I was reminded of this when I read that the Costa Book Award nominations were out. “The what” you ask? Apparently the Costa Awards are the Awards Formerly Known as the Whitbread Awards. Costa is a UK coffee company and they have taken on sponsorship of these literary awards, which Whitbread began sponsoring in 1971. When the Man Group took over sponsorship of the Booker awards, they had the good idea to keep the “Booker” name, making the award the “Man Booker” formally, or just good old Booker to the rest of us. As in the “Scotiabank Giller Prize”. Just Giller thanks.

But anyway, the Costa nominations are interesting as this jury seemed to buck the trend of going for lesser-known, even obscure, books and chose four good reads. The award page actually doesn’t say they are “the best books”, rather “The Costa Book Awards recognise the most enjoyable books of the last year by writers based in the UK and Ireland.”

The nominees:

· Restless by William Boyd
· Saving Caravaggio by Neil Griffiths
· A Spot of Bother by Mark Haddon
· Black Swan Green by David Mitchell

All of them are great books but I can imagine some critical sniffing here and there: “Restless is a thriller for heaven’s sake!” “Not Mitchell’s best” etc etc. An interesting idea all in all. I suggest calling them the Good Reads Awards. Sorry – the Costa Coffee Good Reads Awards.

Black Swan Green is one of favourite books of 2006. Scenes from it have come to mind from time to time, and I’ve urged the book on many people (“No, there’s no green swans. It’s the name of a suburb, like Black Swan Ville”). Until this novel I’ve picked up Mitchell’s books but put them quickly down as they sound daunting: narrative here and there, characters in various time periods – all in all a little more work than I wanted this year. But in Black Swan Green Mitchell lets down his hair a bit and tells a reasonably straightforward story of one year in the life of 13 year-old Jason Taylor in grey, glum 1980s Thatcherite England. One of the very best looks at the interior of a young mind since I read Ian McGillis’s Edmonton tale, A Tourist’s Guide to Glengarry.

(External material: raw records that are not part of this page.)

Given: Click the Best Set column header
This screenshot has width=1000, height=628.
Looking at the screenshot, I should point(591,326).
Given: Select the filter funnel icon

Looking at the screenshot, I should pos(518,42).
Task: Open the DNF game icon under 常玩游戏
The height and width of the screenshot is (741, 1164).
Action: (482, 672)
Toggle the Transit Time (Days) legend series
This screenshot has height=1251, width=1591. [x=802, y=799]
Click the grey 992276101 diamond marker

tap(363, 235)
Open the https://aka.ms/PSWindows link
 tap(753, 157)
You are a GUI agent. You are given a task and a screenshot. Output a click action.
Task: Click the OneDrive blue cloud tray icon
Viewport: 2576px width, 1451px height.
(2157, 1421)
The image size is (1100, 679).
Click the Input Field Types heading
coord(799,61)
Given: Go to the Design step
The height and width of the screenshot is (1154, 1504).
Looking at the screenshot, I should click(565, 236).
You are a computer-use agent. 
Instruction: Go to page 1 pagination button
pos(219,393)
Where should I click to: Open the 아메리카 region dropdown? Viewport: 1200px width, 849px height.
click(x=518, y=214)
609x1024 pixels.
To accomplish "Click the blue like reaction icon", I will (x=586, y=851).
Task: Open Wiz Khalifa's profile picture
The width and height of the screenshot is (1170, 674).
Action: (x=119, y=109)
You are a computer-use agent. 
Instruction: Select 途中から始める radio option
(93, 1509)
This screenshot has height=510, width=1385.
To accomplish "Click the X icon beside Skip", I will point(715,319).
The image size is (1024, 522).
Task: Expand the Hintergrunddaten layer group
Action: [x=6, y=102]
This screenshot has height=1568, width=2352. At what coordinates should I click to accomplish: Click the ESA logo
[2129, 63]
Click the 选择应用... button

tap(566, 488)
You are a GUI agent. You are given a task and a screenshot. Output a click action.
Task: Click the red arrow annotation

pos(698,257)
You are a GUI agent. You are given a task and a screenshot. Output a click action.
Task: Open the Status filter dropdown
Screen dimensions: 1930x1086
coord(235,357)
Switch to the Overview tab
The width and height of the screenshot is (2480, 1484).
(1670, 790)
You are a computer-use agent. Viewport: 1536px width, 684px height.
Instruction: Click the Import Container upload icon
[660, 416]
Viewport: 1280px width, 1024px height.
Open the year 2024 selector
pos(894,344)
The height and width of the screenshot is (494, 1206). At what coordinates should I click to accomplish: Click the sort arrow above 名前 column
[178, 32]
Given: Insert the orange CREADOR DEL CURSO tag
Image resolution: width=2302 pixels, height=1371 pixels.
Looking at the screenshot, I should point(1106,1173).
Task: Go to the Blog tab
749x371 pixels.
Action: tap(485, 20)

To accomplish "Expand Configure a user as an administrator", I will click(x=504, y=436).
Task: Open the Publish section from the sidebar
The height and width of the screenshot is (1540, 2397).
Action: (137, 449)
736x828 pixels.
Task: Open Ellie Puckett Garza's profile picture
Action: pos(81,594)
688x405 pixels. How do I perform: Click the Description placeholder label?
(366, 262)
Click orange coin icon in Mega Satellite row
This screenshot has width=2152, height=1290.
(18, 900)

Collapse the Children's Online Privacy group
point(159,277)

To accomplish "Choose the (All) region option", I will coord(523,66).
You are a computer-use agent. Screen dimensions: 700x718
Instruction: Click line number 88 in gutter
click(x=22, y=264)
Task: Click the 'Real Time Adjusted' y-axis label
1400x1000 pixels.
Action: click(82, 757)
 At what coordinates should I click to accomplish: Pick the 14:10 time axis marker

Or as Ron Mitchell put it in the Washington Post Book World:<>
"After the sprawling scope and pyrotechnic style of his Booker Prize-nominated Cloud Atlas,'David Mitchell could have delivered nothing more surprising than this charming, quiet novel about a 13-year-old boy. In 13 connected stories that take place in 1982, young Jason Taylor describes his perilous trek through schoolyard trials, his budding interest in girls and the simmering tension between his parents. Straddling the wonders of childhood and the anxieties of adulthood, he speaks to us in a voice that mingles insight and naivete — not too cute, not too slick. The result is a novel that's alternately nostalgic, funny and heartbreaking.

'It's all ranks, being a boy,' Jason reminds us, 'like the army.' He lives cautiously, always attentive to shifting, unwritten rules about what to wear, how to greet friends, where to sit on the bus, what songs to like. For the young men of this little village in Worcestershire, England, life is governed largely by the dread of being thought gay. 'Mind you,' Jason tells us, 'if they knew Eliot Bolivar, who gets poems published in 'Black Swan Green Parish Magazine,' was me, they'd gouge me to death behind the tennis courts with blunt woodwork tools and spray the Sex Pistols logo on my gravestone.'

Being a sensitive boy with an interest in literature is fraught with risk ('Books're gay'), but Jason can't help studying everything around him, spinning his own Walter Mitty fantasies of adventure. Although we see only a few lines of his poetry — nothing especially noteworthy — his fresh insight into other people and his raw enthusiasm for the world endow this winding commentary with the joy of little revelations: 'The lake in the woods was epic. Tiny bubbles were trapped in the ice like in Fox's Glacier Mints.'
"Books're gay". Yup, heard that one a few times in my youth. Alas, I don't think things have changed all that much.